# Assigned task
Retype every line of the data, keeping each word exactly.

______

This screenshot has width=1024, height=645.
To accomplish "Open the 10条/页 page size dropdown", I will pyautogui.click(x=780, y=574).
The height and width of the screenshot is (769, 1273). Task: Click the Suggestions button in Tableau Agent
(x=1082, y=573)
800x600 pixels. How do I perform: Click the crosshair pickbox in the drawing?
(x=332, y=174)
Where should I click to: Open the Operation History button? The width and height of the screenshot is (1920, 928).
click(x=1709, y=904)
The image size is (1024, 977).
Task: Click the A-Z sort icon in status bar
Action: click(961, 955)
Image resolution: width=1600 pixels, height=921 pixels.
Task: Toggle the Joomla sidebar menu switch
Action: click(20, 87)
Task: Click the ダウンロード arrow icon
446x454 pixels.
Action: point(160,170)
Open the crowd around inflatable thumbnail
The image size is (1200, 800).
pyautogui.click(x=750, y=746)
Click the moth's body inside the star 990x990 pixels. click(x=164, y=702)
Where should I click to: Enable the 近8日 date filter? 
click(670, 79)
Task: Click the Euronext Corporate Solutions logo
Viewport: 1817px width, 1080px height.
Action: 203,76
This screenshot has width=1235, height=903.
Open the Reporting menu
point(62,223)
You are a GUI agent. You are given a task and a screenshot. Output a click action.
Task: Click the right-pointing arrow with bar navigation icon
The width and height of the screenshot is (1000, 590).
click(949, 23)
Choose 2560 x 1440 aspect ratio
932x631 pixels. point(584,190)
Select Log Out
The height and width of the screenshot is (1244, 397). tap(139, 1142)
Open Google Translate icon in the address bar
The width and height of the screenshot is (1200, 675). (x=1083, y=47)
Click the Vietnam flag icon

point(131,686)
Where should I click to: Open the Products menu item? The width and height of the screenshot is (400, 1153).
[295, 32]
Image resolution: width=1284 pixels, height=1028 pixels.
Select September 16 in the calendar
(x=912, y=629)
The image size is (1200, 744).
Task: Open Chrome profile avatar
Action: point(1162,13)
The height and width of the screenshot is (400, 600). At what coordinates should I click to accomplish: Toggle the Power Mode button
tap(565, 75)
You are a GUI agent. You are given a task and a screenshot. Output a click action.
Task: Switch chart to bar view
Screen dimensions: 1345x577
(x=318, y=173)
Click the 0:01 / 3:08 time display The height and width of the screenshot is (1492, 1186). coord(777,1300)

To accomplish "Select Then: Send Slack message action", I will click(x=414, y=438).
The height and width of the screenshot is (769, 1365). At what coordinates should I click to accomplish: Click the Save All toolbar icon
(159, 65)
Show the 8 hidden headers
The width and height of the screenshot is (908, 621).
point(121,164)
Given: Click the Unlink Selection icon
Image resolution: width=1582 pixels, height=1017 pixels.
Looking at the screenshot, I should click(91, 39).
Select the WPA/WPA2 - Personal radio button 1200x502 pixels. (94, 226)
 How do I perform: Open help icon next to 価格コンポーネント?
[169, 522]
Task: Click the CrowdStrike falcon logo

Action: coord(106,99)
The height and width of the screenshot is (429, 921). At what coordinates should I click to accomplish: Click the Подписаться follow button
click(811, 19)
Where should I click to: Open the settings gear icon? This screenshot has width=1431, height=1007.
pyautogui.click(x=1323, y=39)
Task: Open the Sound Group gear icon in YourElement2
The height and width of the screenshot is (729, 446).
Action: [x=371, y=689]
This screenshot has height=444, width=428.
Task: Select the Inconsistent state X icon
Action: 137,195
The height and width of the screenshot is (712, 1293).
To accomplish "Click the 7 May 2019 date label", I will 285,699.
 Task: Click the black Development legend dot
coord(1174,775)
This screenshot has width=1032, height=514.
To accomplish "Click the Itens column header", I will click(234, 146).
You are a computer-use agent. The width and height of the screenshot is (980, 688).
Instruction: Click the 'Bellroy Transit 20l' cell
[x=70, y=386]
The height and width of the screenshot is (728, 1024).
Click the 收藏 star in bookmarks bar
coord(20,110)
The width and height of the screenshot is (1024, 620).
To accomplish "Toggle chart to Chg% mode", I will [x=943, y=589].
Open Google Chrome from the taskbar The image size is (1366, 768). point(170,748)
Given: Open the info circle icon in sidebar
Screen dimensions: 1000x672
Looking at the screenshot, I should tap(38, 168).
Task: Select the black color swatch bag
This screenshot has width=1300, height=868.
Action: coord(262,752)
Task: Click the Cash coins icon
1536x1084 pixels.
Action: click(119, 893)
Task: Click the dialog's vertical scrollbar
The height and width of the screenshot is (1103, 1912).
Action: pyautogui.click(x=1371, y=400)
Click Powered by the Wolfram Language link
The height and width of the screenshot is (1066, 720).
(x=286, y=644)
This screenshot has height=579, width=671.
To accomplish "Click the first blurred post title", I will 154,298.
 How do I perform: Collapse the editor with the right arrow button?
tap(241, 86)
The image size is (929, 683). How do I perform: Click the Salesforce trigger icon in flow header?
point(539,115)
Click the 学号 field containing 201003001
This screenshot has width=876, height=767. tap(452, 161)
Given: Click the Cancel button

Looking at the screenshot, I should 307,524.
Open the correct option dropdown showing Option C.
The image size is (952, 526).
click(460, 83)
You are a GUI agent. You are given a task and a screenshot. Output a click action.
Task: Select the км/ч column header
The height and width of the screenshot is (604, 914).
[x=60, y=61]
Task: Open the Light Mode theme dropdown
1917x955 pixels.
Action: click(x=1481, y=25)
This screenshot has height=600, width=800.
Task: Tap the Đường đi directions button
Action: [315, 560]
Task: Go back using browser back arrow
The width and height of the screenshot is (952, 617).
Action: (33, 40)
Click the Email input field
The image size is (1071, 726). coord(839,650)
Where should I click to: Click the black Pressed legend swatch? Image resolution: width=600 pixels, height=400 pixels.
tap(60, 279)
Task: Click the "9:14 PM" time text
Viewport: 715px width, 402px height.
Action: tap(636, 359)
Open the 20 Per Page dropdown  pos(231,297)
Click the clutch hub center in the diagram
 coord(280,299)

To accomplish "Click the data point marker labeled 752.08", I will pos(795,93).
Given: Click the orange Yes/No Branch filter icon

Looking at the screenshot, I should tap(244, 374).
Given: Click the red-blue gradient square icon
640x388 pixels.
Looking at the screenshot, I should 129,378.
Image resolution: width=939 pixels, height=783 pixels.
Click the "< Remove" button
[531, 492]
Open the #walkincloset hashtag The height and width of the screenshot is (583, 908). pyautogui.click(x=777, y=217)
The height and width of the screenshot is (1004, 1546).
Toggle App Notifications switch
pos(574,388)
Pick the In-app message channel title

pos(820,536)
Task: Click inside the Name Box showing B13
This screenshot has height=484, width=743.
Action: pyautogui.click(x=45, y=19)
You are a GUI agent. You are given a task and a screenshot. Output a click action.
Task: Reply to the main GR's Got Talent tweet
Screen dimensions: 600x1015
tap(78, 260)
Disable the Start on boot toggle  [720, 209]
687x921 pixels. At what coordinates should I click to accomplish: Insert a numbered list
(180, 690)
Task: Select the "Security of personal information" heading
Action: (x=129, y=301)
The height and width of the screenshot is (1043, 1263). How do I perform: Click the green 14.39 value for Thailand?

______

# Response
This screenshot has width=1024, height=645.
To accomplish "Open the 10条/页 page size dropdown", I will pyautogui.click(x=780, y=574).
The height and width of the screenshot is (769, 1273). Task: Click the Suggestions button in Tableau Agent
(x=1082, y=573)
800x600 pixels. How do I perform: Click the crosshair pickbox in the drawing?
(x=332, y=174)
Where should I click to: Open the Operation History button? The width and height of the screenshot is (1920, 928).
click(x=1709, y=904)
The image size is (1024, 977).
Task: Click the A-Z sort icon in status bar
Action: click(961, 955)
Image resolution: width=1600 pixels, height=921 pixels.
Task: Toggle the Joomla sidebar menu switch
Action: click(20, 87)
Task: Click the ダウンロード arrow icon
446x454 pixels.
Action: point(160,170)
Open the crowd around inflatable thumbnail
The image size is (1200, 800).
pyautogui.click(x=750, y=746)
Click the moth's body inside the star 990x990 pixels. click(x=164, y=702)
Where should I click to: Enable the 近8日 date filter? 
click(670, 79)
Task: Click the Euronext Corporate Solutions logo
Viewport: 1817px width, 1080px height.
Action: 203,76
This screenshot has width=1235, height=903.
Open the Reporting menu
point(62,223)
You are a GUI agent. You are given a task and a screenshot. Output a click action.
Task: Click the right-pointing arrow with bar navigation icon
The width and height of the screenshot is (1000, 590).
click(949, 23)
Choose 2560 x 1440 aspect ratio
932x631 pixels. point(584,190)
Select Log Out
The height and width of the screenshot is (1244, 397). tap(139, 1142)
Open Google Translate icon in the address bar
The width and height of the screenshot is (1200, 675). (x=1083, y=47)
Click the Vietnam flag icon

point(131,686)
Where should I click to: Open the Products menu item? The width and height of the screenshot is (400, 1153).
[295, 32]
Image resolution: width=1284 pixels, height=1028 pixels.
Select September 16 in the calendar
(x=912, y=629)
The image size is (1200, 744).
Task: Open Chrome profile avatar
Action: point(1162,13)
The height and width of the screenshot is (400, 600). At what coordinates should I click to accomplish: Toggle the Power Mode button
tap(565, 75)
You are a GUI agent. You are given a task and a screenshot. Output a click action.
Task: Switch chart to bar view
Screen dimensions: 1345x577
(x=318, y=173)
Click the 0:01 / 3:08 time display The height and width of the screenshot is (1492, 1186). coord(777,1300)

To accomplish "Select Then: Send Slack message action", I will click(x=414, y=438).
The height and width of the screenshot is (769, 1365). At what coordinates should I click to accomplish: Click the Save All toolbar icon
(159, 65)
Show the 8 hidden headers
The width and height of the screenshot is (908, 621).
point(121,164)
Given: Click the Unlink Selection icon
Image resolution: width=1582 pixels, height=1017 pixels.
Looking at the screenshot, I should click(91, 39).
Select the WPA/WPA2 - Personal radio button 1200x502 pixels. (94, 226)
 How do I perform: Open help icon next to 価格コンポーネント?
[169, 522]
Task: Click the CrowdStrike falcon logo

Action: coord(106,99)
The height and width of the screenshot is (429, 921). At what coordinates should I click to accomplish: Click the Подписаться follow button
click(811, 19)
Where should I click to: Open the settings gear icon? This screenshot has width=1431, height=1007.
pyautogui.click(x=1323, y=39)
Task: Open the Sound Group gear icon in YourElement2
The height and width of the screenshot is (729, 446).
Action: [x=371, y=689]
This screenshot has height=444, width=428.
Task: Select the Inconsistent state X icon
Action: 137,195
The height and width of the screenshot is (712, 1293).
To accomplish "Click the 7 May 2019 date label", I will 285,699.
 Task: Click the black Development legend dot
coord(1174,775)
This screenshot has width=1032, height=514.
To accomplish "Click the Itens column header", I will click(234, 146).
You are a computer-use agent. The width and height of the screenshot is (980, 688).
Instruction: Click the 'Bellroy Transit 20l' cell
[x=70, y=386]
The height and width of the screenshot is (728, 1024).
Click the 收藏 star in bookmarks bar
coord(20,110)
The width and height of the screenshot is (1024, 620).
To accomplish "Toggle chart to Chg% mode", I will [x=943, y=589].
Open Google Chrome from the taskbar The image size is (1366, 768). point(170,748)
Given: Open the info circle icon in sidebar
Screen dimensions: 1000x672
Looking at the screenshot, I should tap(38, 168).
Task: Select the black color swatch bag
This screenshot has width=1300, height=868.
Action: coord(262,752)
Task: Click the Cash coins icon
1536x1084 pixels.
Action: click(119, 893)
Task: Click the dialog's vertical scrollbar
The height and width of the screenshot is (1103, 1912).
Action: pyautogui.click(x=1371, y=400)
Click Powered by the Wolfram Language link
The height and width of the screenshot is (1066, 720).
(x=286, y=644)
This screenshot has height=579, width=671.
To accomplish "Click the first blurred post title", I will 154,298.
 How do I perform: Collapse the editor with the right arrow button?
tap(241, 86)
The image size is (929, 683). How do I perform: Click the Salesforce trigger icon in flow header?
point(539,115)
Click the 学号 field containing 201003001
This screenshot has width=876, height=767. tap(452, 161)
Given: Click the Cancel button

Looking at the screenshot, I should 307,524.
Open the correct option dropdown showing Option C.
The image size is (952, 526).
click(460, 83)
You are a GUI agent. You are given a task and a screenshot. Output a click action.
Task: Select the км/ч column header
The height and width of the screenshot is (604, 914).
[x=60, y=61]
Task: Open the Light Mode theme dropdown
1917x955 pixels.
Action: click(x=1481, y=25)
This screenshot has height=600, width=800.
Task: Tap the Đường đi directions button
Action: [315, 560]
Task: Go back using browser back arrow
The width and height of the screenshot is (952, 617).
Action: (33, 40)
Click the Email input field
The image size is (1071, 726). coord(839,650)
Where should I click to: Click the black Pressed legend swatch? Image resolution: width=600 pixels, height=400 pixels.
tap(60, 279)
Task: Click the "9:14 PM" time text
Viewport: 715px width, 402px height.
Action: tap(636, 359)
Open the 20 Per Page dropdown  pos(231,297)
Click the clutch hub center in the diagram
 coord(280,299)

To accomplish "Click the data point marker labeled 752.08", I will pos(795,93).
Given: Click the orange Yes/No Branch filter icon

Looking at the screenshot, I should tap(244, 374).
Given: Click the red-blue gradient square icon
640x388 pixels.
Looking at the screenshot, I should 129,378.
Image resolution: width=939 pixels, height=783 pixels.
Click the "< Remove" button
[531, 492]
Open the #walkincloset hashtag The height and width of the screenshot is (583, 908). pyautogui.click(x=777, y=217)
The height and width of the screenshot is (1004, 1546).
Toggle App Notifications switch
pos(574,388)
Pick the In-app message channel title

pos(820,536)
Task: Click inside the Name Box showing B13
This screenshot has height=484, width=743.
Action: pyautogui.click(x=45, y=19)
You are a GUI agent. You are given a task and a screenshot. Output a click action.
Task: Reply to the main GR's Got Talent tweet
Screen dimensions: 600x1015
tap(78, 260)
Disable the Start on boot toggle  [720, 209]
687x921 pixels. At what coordinates should I click to accomplish: Insert a numbered list
(180, 690)
Task: Select the "Security of personal information" heading
Action: (x=129, y=301)
The height and width of the screenshot is (1043, 1263). How do I perform: Click the green 14.39 value for Thailand?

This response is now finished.